#### Entries shown ####

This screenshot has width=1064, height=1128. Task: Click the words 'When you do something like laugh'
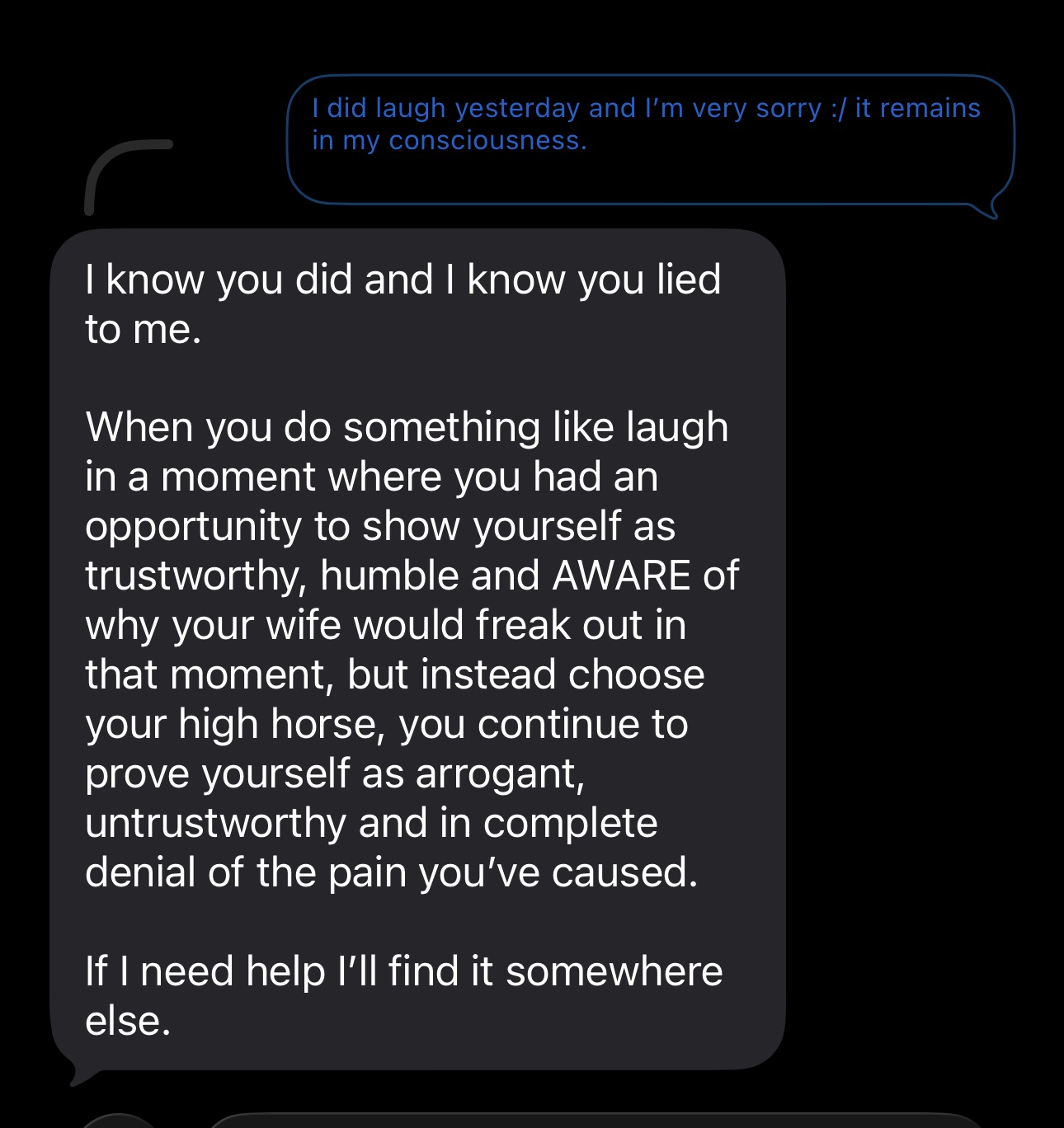(407, 427)
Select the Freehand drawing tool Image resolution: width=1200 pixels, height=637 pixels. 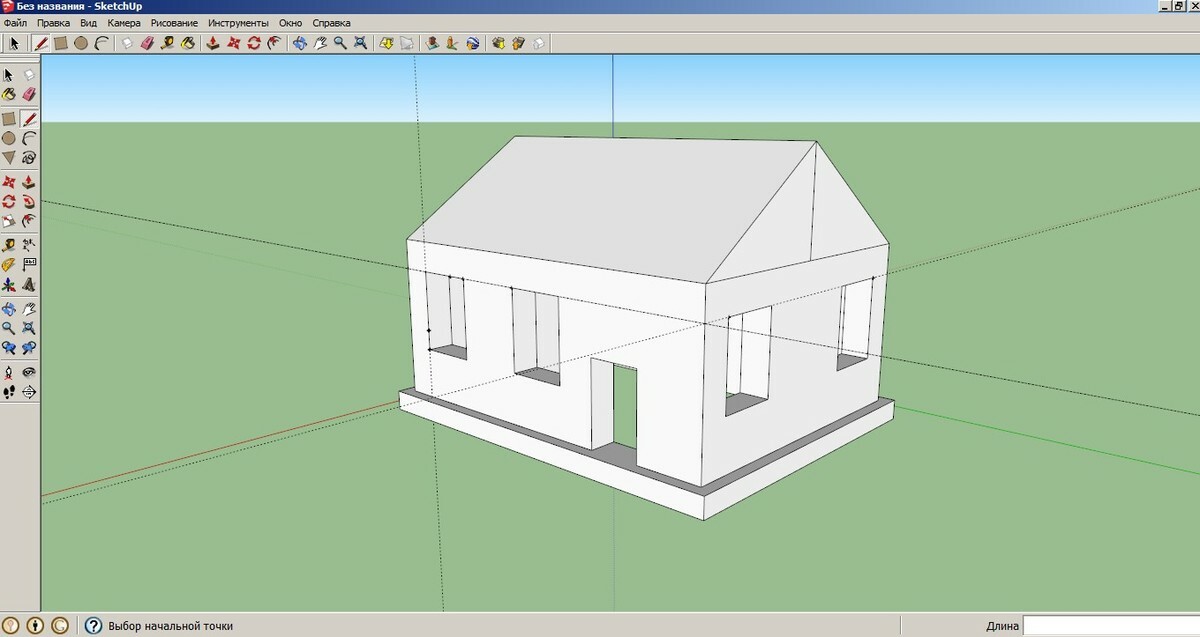pos(30,158)
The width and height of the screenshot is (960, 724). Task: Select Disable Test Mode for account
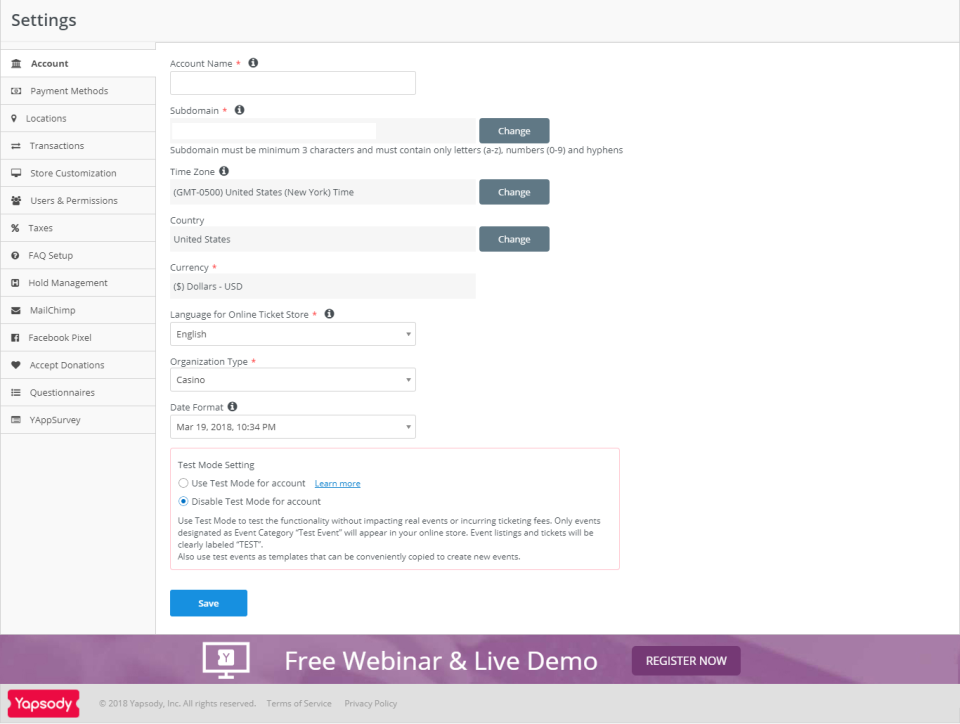[x=183, y=501]
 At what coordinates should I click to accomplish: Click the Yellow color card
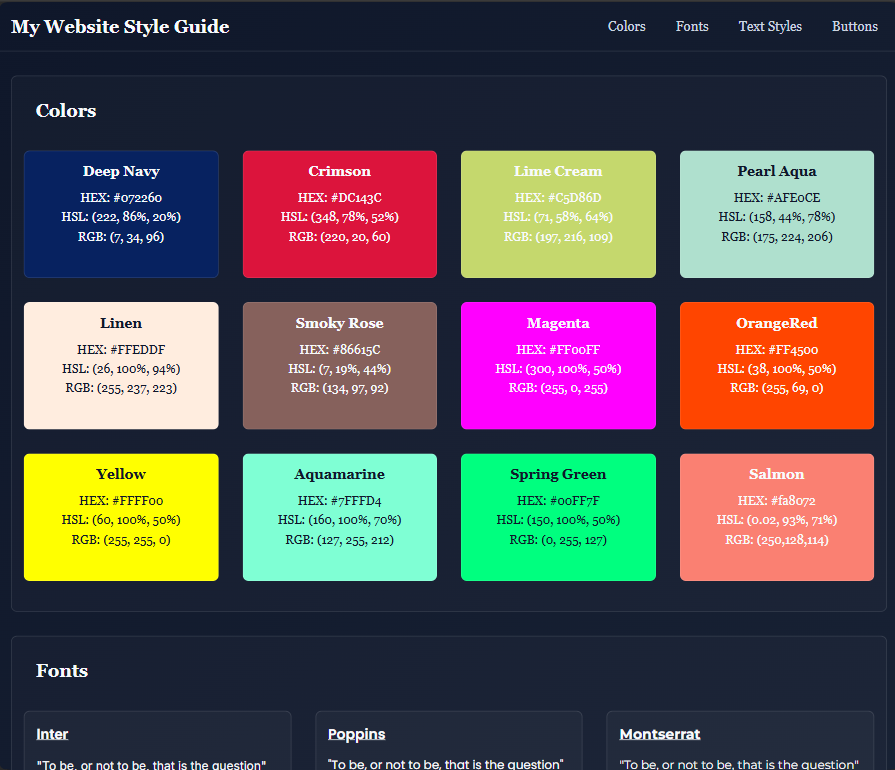click(121, 517)
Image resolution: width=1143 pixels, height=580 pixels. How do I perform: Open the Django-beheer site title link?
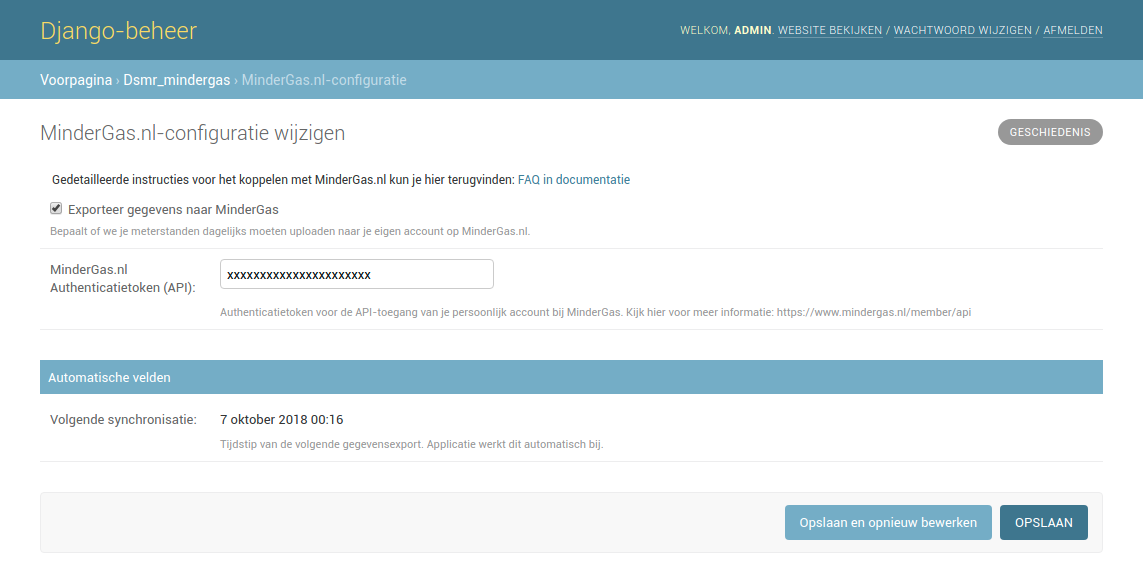click(118, 31)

####

The task:
Write out exactly the lines from the one containing "At what coordinates" through the last line of the records above, both ends included, and leave out any pictures.

Answer:
 At what coordinates should I click to accomplish: Click the Yellow color card
click(121, 517)
Image resolution: width=1143 pixels, height=580 pixels. How do I perform: Open the Django-beheer site title link?
click(118, 31)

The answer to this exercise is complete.